Required work >>
Convert the records into a Markdown table with the columns Row and Record, numbering each row and leaving out blank lines. Include only the lines from the one containing "Given: Enable 保留订单原货品的商品链接Id checkbox" through the one containing "point(545,141)".

===

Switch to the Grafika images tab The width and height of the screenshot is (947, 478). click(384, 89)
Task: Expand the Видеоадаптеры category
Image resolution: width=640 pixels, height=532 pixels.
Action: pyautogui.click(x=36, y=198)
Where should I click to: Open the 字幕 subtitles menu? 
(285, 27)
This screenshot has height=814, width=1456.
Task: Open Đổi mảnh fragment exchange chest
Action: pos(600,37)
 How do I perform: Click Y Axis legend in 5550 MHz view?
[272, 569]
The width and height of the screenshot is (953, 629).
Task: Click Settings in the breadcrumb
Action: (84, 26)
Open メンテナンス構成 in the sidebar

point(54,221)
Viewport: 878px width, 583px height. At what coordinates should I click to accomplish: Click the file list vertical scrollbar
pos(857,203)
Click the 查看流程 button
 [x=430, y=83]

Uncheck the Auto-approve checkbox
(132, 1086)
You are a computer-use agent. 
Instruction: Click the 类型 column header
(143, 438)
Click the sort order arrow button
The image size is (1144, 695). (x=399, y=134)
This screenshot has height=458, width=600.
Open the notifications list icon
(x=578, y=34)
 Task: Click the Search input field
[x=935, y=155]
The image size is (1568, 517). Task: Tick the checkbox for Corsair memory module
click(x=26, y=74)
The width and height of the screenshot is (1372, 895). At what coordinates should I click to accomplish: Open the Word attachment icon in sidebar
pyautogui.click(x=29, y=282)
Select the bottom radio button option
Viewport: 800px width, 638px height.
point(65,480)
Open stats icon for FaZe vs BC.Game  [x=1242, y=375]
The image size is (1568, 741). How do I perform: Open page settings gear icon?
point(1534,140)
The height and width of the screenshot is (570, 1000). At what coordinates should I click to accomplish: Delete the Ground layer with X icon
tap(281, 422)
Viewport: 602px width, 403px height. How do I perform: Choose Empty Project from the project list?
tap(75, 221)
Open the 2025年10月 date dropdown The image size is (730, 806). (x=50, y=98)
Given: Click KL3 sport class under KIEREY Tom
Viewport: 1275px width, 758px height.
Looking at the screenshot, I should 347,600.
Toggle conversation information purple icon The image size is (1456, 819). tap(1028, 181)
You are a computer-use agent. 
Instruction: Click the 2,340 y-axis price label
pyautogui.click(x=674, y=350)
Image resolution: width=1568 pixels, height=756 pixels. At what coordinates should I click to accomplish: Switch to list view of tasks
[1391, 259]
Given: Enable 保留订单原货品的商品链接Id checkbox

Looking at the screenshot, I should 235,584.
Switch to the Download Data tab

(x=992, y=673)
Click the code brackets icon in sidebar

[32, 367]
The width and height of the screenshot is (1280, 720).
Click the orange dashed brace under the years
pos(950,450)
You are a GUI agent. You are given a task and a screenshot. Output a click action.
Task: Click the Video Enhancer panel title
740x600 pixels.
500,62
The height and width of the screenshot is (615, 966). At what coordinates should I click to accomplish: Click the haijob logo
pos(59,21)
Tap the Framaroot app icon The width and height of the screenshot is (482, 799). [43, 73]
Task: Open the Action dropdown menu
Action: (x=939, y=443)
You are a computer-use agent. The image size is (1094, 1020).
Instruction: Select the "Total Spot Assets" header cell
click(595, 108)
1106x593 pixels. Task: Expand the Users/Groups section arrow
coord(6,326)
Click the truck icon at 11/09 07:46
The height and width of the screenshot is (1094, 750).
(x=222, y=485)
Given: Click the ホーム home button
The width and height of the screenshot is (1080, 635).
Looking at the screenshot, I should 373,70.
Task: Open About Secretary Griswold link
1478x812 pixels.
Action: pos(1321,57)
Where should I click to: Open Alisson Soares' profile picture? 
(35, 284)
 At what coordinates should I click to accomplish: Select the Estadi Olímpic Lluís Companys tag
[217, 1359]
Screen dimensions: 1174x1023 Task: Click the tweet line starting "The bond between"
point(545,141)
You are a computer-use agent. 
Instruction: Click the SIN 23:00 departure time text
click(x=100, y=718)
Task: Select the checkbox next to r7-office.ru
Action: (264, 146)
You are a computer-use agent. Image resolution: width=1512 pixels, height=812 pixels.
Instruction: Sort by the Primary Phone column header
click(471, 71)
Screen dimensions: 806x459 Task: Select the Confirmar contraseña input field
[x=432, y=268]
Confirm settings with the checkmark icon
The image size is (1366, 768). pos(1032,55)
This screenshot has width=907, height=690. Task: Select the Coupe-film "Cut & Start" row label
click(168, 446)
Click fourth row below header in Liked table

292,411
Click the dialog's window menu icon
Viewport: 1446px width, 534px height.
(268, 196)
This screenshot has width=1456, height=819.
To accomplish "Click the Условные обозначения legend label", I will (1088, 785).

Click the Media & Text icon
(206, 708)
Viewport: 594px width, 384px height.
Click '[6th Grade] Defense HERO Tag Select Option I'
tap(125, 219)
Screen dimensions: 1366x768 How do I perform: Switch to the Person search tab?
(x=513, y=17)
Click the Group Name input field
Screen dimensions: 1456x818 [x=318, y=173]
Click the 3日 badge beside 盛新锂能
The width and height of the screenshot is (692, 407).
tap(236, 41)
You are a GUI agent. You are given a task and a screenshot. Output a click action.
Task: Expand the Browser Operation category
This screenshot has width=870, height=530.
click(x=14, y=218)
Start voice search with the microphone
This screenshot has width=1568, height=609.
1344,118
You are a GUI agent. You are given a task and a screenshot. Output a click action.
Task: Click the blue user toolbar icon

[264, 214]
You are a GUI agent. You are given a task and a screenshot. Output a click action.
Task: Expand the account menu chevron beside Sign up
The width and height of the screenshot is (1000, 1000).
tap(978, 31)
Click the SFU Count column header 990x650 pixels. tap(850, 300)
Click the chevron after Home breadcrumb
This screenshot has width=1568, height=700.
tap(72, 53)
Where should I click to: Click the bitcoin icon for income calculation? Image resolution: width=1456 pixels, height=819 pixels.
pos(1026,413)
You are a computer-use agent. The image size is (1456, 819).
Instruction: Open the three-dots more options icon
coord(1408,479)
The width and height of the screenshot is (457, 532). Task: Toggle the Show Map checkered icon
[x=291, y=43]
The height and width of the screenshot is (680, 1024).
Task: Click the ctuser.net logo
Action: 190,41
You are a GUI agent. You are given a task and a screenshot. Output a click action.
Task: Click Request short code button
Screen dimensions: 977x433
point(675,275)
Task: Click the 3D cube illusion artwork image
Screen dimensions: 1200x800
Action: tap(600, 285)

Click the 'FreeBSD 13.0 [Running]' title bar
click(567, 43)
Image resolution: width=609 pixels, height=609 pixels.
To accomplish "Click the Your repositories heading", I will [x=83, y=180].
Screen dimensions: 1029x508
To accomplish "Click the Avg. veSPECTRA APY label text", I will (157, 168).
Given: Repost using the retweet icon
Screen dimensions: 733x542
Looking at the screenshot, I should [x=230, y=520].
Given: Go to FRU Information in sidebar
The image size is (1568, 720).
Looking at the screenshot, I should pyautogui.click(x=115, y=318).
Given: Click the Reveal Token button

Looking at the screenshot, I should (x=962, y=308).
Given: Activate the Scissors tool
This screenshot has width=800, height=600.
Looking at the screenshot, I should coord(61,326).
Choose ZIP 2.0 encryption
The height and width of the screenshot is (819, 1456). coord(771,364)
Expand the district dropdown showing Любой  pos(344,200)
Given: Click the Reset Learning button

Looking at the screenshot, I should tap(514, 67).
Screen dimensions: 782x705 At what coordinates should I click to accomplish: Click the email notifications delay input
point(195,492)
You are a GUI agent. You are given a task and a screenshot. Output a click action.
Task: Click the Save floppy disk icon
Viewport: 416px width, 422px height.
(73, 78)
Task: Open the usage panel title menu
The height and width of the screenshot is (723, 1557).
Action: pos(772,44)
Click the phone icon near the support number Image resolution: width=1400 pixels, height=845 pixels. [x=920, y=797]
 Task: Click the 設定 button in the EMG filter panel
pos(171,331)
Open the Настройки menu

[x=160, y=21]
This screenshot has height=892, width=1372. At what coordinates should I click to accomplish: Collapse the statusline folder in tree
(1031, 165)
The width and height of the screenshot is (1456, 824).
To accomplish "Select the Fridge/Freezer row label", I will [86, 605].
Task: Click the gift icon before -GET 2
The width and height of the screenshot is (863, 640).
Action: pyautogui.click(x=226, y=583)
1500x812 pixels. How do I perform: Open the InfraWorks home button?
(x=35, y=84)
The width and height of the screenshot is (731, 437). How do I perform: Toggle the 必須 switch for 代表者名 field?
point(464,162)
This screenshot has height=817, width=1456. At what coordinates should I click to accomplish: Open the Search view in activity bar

===

Final result >>
| Row | Record |
|---|---|
| 1 | Given: Enable 保留订单原货品的商品链接Id checkbox |
| 2 | Looking at the screenshot, I should 235,584. |
| 3 | Switch to the Download Data tab |
| 4 | (x=992, y=673) |
| 5 | Click the code brackets icon in sidebar |
| 6 | [32, 367] |
| 7 | The width and height of the screenshot is (1280, 720). |
| 8 | Click the orange dashed brace under the years |
| 9 | pos(950,450) |
| 10 | You are a GUI agent. You are given a task and a screenshot. Output a click action. |
| 11 | Task: Click the Video Enhancer panel title |
| 12 | 740x600 pixels. |
| 13 | 500,62 |
| 14 | The height and width of the screenshot is (615, 966). At what coordinates should I click to accomplish: Click the haijob logo |
| 15 | pos(59,21) |
| 16 | Tap the Framaroot app icon The width and height of the screenshot is (482, 799). [43, 73] |
| 17 | Task: Open the Action dropdown menu |
| 18 | Action: (x=939, y=443) |
| 19 | You are a computer-use agent. The image size is (1094, 1020). |
| 20 | Instruction: Select the "Total Spot Assets" header cell |
| 21 | click(595, 108) |
| 22 | 1106x593 pixels. Task: Expand the Users/Groups section arrow |
| 23 | coord(6,326) |
| 24 | Click the truck icon at 11/09 07:46 |
| 25 | The height and width of the screenshot is (1094, 750). |
| 26 | (x=222, y=485) |
| 27 | Given: Click the ホーム home button |
| 28 | The width and height of the screenshot is (1080, 635). |
| 29 | Looking at the screenshot, I should 373,70. |
| 30 | Task: Open About Secretary Griswold link |
| 31 | 1478x812 pixels. |
| 32 | Action: pos(1321,57) |
| 33 | Where should I click to: Open Alisson Soares' profile picture?  |
| 34 | (35, 284) |
| 35 |  At what coordinates should I click to accomplish: Select the Estadi Olímpic Lluís Companys tag |
| 36 | [217, 1359] |
| 37 | Screen dimensions: 1174x1023 Task: Click the tweet line starting "The bond between" |
| 38 | point(545,141) |